(Information provided begins)

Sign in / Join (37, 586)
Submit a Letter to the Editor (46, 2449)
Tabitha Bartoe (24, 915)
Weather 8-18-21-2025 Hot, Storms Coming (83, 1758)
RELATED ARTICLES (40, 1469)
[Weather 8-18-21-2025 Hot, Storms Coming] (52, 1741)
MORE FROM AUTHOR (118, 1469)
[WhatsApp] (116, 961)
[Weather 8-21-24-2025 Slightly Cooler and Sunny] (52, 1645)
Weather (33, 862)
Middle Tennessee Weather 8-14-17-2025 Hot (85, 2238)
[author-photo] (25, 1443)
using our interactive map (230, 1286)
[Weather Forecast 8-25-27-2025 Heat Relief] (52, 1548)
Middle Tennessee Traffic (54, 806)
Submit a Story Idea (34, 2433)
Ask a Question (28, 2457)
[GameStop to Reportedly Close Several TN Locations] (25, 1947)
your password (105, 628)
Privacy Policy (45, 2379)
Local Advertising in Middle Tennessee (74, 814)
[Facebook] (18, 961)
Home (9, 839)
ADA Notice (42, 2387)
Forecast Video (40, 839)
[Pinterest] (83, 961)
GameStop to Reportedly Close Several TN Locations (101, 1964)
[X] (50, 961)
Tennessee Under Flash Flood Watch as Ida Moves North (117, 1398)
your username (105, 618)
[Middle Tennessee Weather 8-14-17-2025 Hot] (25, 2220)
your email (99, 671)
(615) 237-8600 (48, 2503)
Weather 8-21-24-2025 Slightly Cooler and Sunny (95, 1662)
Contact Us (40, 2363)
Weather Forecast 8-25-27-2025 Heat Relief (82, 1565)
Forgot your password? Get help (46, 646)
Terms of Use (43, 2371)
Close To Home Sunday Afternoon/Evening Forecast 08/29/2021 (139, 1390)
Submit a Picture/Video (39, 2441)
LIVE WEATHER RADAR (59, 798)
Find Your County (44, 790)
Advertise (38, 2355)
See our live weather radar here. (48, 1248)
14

(Information provided ends)

Exercise: Set down exactly the line with "Submit a Letter to the Editor (46, 2449)" and each line after it up to the end of the records, adding nothing.

Output of the task:
Submit a Letter to the Editor (46, 2449)
Tabitha Bartoe (24, 915)
Weather 8-18-21-2025 Hot, Storms Coming (83, 1758)
RELATED ARTICLES (40, 1469)
[Weather 8-18-21-2025 Hot, Storms Coming] (52, 1741)
MORE FROM AUTHOR (118, 1469)
[WhatsApp] (116, 961)
[Weather 8-21-24-2025 Slightly Cooler and Sunny] (52, 1645)
Weather (33, 862)
Middle Tennessee Weather 8-14-17-2025 Hot (85, 2238)
[author-photo] (25, 1443)
using our interactive map (230, 1286)
[Weather Forecast 8-25-27-2025 Heat Relief] (52, 1548)
Middle Tennessee Traffic (54, 806)
Submit a Story Idea (34, 2433)
Ask a Question (28, 2457)
[GameStop to Reportedly Close Several TN Locations] (25, 1947)
your password (105, 628)
Privacy Policy (45, 2379)
Local Advertising in Middle Tennessee (74, 814)
[Facebook] (18, 961)
Home (9, 839)
ADA Notice (42, 2387)
Forecast Video (40, 839)
[Pinterest] (83, 961)
GameStop to Reportedly Close Several TN Locations (101, 1964)
[X] (50, 961)
Tennessee Under Flash Flood Watch as Ida Moves North (117, 1398)
your username (105, 618)
[Middle Tennessee Weather 8-14-17-2025 Hot] (25, 2220)
your email (99, 671)
(615) 237-8600 (48, 2503)
Weather 8-21-24-2025 Slightly Cooler and Sunny (95, 1662)
Contact Us (40, 2363)
Weather Forecast 8-25-27-2025 Heat Relief (82, 1565)
Forgot your password? Get help (46, 646)
Terms of Use (43, 2371)
Close To Home Sunday Afternoon/Evening Forecast 08/29/2021 (139, 1390)
Submit a Picture/Video (39, 2441)
LIVE WEATHER RADAR (59, 798)
Find Your County (44, 790)
Advertise (38, 2355)
See our live weather radar here. (48, 1248)
14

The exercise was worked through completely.